Current AI agents operate in isolation without high-level protocols for collaboration. This creates a critical gap for an 'internet of cognition,' which would enable agents to share context, understand intent, establish trust, and collectively solve problems, moving beyond siloed, human-mediated outputs.
The AI industry has focused on 'vertical scaling'—building bigger models with more parameters. Vijoy Pandey argues the untapped opportunity is in 'horizontal scaling.' This involves enabling teams of specialized agents to collaborate, creating a collective intelligence greater than any single model.

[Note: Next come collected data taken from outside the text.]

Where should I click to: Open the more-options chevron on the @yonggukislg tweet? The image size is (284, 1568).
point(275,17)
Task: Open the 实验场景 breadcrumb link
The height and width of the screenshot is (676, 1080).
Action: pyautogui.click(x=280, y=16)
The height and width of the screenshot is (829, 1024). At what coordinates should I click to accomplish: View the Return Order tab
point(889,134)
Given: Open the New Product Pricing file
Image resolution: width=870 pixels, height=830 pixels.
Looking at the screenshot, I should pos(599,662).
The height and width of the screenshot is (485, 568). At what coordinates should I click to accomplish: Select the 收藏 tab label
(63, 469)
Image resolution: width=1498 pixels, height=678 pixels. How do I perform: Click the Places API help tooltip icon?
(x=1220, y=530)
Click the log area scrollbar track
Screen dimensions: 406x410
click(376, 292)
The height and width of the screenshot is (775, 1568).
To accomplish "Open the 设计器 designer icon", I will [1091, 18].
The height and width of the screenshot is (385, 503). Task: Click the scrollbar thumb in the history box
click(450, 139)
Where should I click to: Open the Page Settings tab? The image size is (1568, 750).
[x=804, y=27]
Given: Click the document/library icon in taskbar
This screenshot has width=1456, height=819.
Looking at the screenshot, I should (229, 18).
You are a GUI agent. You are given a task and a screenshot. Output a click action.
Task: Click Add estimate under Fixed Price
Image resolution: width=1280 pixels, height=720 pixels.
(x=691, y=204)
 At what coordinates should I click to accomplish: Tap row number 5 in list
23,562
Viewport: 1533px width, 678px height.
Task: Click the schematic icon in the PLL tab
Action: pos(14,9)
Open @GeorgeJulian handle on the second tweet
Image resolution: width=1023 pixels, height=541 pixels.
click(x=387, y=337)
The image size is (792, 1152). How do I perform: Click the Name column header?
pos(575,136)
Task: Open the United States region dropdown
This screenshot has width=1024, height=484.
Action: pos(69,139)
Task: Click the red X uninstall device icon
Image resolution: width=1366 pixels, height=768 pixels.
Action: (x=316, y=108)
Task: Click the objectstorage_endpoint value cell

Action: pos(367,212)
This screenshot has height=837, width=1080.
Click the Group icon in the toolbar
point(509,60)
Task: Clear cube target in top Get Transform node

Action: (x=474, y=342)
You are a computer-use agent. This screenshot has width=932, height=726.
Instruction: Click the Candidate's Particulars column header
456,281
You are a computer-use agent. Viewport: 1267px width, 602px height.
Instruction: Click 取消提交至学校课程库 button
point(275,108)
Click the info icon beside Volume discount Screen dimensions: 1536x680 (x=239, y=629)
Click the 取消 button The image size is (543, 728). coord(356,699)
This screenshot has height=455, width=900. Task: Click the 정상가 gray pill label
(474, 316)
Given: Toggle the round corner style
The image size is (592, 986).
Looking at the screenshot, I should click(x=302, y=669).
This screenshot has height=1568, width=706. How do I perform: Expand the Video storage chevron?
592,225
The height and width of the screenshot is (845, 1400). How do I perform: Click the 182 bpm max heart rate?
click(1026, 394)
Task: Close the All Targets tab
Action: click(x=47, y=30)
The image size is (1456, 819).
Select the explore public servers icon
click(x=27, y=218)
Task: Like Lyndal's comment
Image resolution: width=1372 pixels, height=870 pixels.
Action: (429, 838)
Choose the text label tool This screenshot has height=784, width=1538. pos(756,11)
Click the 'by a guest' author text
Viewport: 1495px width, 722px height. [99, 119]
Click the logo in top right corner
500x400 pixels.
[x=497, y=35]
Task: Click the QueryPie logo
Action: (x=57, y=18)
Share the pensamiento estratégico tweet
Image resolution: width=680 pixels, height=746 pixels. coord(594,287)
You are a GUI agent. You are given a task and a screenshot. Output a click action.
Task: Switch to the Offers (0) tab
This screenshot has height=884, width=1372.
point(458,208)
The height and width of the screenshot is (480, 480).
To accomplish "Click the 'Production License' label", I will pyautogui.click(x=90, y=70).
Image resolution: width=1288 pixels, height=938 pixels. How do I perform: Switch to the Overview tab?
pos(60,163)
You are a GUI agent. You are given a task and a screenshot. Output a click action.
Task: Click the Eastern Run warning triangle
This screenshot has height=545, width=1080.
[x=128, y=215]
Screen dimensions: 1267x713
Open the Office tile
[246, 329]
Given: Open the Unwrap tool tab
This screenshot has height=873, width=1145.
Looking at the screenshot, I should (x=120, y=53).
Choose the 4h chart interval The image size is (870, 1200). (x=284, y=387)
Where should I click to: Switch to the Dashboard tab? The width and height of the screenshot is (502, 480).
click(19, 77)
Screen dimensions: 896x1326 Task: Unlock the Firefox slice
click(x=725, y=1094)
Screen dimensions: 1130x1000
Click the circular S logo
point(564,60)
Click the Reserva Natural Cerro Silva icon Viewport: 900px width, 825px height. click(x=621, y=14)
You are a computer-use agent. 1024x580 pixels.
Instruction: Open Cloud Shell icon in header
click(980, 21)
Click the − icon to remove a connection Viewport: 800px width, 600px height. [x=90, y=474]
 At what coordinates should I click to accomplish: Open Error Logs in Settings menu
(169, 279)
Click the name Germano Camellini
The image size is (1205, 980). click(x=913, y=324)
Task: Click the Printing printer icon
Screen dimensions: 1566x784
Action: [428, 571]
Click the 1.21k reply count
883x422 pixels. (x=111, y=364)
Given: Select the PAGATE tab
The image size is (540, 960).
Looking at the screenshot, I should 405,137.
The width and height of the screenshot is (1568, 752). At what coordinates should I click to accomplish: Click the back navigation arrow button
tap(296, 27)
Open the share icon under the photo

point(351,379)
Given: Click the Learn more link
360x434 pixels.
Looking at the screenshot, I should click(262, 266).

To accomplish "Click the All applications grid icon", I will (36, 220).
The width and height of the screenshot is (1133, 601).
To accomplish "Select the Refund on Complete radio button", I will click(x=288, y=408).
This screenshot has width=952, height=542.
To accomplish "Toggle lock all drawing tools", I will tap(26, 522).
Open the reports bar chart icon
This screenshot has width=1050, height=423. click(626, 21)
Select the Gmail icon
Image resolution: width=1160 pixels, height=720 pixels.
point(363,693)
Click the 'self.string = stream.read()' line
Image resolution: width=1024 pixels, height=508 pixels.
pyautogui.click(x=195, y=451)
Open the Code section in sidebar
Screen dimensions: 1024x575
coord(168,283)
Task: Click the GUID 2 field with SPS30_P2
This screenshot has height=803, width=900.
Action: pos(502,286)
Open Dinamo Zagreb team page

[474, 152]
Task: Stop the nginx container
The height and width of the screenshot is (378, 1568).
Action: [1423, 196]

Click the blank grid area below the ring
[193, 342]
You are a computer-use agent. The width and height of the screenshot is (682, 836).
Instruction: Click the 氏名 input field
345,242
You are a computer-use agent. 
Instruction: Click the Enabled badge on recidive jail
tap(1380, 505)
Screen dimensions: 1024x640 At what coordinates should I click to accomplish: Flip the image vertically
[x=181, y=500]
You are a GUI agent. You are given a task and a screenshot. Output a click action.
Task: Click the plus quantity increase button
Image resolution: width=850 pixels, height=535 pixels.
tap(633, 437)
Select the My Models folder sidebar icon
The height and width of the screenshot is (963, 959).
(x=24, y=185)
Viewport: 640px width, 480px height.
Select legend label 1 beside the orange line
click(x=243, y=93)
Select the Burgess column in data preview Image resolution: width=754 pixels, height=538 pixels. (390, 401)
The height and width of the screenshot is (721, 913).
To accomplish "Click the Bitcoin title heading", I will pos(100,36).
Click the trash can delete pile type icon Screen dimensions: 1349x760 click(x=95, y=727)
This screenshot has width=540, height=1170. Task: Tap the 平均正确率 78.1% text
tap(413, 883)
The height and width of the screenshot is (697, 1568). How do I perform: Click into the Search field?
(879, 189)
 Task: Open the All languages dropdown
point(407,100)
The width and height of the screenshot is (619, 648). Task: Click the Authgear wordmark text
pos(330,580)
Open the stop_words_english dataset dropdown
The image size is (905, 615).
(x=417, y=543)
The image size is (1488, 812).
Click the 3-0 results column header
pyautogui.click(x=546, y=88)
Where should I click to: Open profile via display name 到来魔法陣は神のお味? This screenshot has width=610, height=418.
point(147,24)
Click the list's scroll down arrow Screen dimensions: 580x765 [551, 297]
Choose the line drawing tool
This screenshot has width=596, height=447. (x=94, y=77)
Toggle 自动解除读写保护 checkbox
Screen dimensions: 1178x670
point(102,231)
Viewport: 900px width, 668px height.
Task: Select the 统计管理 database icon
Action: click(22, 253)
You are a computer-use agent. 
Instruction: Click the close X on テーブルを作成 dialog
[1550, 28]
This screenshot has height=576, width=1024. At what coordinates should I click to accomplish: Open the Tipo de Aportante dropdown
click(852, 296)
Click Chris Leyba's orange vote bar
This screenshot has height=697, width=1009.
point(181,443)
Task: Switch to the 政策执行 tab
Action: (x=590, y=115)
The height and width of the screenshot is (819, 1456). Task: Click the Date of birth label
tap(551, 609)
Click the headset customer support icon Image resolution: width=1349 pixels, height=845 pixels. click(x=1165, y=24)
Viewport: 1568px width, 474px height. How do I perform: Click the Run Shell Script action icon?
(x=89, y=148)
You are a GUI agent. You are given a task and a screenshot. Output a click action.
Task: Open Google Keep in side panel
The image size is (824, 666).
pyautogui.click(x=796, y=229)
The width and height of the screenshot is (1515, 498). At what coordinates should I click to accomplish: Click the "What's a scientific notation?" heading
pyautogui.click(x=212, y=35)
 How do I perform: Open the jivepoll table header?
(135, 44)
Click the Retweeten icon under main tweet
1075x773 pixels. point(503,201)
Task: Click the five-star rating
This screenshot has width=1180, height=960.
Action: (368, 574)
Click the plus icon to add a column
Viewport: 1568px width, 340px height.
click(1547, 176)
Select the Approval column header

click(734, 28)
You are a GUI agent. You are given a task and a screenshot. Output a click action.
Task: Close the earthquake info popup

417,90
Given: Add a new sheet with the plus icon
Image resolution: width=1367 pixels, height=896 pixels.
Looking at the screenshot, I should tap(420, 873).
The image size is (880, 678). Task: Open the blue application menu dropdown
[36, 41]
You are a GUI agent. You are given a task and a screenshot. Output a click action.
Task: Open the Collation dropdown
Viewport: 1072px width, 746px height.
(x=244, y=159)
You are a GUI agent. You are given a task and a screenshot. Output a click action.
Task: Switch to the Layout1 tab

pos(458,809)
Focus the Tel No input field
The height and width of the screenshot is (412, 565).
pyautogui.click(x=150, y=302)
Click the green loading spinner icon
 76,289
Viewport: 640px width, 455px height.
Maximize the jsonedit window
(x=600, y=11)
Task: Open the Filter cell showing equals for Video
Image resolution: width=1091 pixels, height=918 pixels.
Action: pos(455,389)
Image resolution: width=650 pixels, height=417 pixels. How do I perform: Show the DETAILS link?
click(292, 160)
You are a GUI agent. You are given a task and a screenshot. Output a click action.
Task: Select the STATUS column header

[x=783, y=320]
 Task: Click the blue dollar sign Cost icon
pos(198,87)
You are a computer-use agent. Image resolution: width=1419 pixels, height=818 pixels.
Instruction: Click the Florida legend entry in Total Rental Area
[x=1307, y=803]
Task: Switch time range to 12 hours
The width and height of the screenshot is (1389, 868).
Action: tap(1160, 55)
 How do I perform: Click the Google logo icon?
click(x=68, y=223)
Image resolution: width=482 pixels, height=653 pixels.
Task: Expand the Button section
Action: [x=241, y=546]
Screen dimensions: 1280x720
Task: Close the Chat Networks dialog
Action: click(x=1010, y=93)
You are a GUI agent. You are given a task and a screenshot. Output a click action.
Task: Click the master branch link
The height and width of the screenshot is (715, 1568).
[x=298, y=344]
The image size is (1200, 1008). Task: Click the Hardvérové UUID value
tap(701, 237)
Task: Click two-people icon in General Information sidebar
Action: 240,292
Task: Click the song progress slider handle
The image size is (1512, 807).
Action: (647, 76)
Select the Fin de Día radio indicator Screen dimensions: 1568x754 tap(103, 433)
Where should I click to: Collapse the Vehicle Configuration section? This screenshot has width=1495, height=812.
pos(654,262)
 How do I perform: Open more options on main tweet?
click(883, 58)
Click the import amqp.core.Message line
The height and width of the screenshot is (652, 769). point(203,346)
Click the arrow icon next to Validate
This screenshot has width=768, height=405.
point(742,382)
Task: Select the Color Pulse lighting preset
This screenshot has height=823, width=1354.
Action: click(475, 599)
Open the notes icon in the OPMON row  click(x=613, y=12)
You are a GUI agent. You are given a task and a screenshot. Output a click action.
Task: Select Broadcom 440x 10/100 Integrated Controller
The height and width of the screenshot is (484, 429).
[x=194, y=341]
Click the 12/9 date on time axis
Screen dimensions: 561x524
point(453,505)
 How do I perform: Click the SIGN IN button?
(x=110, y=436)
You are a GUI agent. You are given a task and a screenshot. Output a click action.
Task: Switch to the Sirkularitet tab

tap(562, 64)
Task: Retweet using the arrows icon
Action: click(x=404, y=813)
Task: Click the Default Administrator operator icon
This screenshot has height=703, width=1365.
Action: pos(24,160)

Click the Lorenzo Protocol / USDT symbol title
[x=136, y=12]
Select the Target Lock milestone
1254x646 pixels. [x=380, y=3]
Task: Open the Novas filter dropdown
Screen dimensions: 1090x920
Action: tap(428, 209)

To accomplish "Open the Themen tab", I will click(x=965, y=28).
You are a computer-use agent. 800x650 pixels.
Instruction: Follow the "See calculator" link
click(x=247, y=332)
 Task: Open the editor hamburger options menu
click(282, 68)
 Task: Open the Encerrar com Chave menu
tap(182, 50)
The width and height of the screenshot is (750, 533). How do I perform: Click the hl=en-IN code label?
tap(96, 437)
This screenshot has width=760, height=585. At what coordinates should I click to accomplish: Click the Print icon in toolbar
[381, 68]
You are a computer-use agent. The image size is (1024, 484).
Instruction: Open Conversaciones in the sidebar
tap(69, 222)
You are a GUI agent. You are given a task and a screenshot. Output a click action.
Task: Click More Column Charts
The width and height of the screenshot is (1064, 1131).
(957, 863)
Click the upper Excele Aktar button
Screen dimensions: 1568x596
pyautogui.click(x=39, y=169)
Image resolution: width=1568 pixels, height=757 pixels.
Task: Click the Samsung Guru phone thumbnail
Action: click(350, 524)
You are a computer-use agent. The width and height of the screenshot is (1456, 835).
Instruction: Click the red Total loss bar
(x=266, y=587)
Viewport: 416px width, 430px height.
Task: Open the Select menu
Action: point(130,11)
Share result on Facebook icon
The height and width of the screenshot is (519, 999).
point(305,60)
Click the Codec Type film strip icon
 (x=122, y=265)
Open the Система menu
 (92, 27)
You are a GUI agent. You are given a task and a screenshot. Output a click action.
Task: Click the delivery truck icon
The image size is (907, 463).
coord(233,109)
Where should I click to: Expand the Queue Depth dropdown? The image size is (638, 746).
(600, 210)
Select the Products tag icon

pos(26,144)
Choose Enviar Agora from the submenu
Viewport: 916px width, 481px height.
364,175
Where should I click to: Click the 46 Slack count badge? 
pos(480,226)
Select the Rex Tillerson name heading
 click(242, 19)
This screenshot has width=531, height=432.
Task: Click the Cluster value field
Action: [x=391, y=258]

The classic 7-layer OSI networking model is insufficient for AI agents, which are non-deterministic endpoints. Cisco proposes adding Layer 8 for semantics (grammar) and Layer 9 for cognition (intent). These new layers would structure agent communication, enabling trust and governance.
Cisco internally developed CAPE, a multi-agent system of 20 distinct agents that manage complex cloud environments. This system has successfully automated 40% of tasks for site reliability engineers, reducing team load by 30% and cutting incident response times from hours to instantaneous.
Enterprises will not adopt multi-agent AI without two non-negotiable conditions. First, effective guardrails must be in place to ensure safety and compliance. Second, systems must be interoperable, as enterprises will inevitably use agents from diverse vendors like Salesforce, Microsoft, and Google, not a single provider.
Standard Role-Based Access Control (RBAC) is inadequate for dynamic AI agents. Cisco advocates for 'T-back': Tool, Task, and Transaction-based access control. This model grants agents ephemeral, minimum-necessary privileges only for a specific action, significantly enhancing security in autonomous systems.
To prevent a single company from controlling agent discovery and reputation like an app store, Cisco's open-source 'Agency' project builds its agent directory and identity systems on decentralized hash tables (DHTs). This ensures an open, interoperable ecosystem where no single entity is the gatekeeper.
The current state of AI development parallels early human evolution. Just as the invention of language enabled a step-function change in human collaboration and intelligence, AI agents now require their own 'language'—a set of shared protocols—to move beyond individual tasks and unlock collective problem-solving.
Cisco's SVP Vijoy Pandey reframes the company's core identity as enabling horizontal 'scale-out' through distributed systems. This directly contrasts with the dominant AI trend of 'scaling up' by creating ever-larger, monolithic models, positioning Cisco to power a future of collaborative, distributed AI.
The most efficient form of AI-to-AI communication could bypass natural language entirely. A proposed 'latent space transfer protocol' would allow agents to exchange their entire internal state (like a KV cache), akin to a neural link. This is currently feasible with open-weight models and promises huge efficiency gains.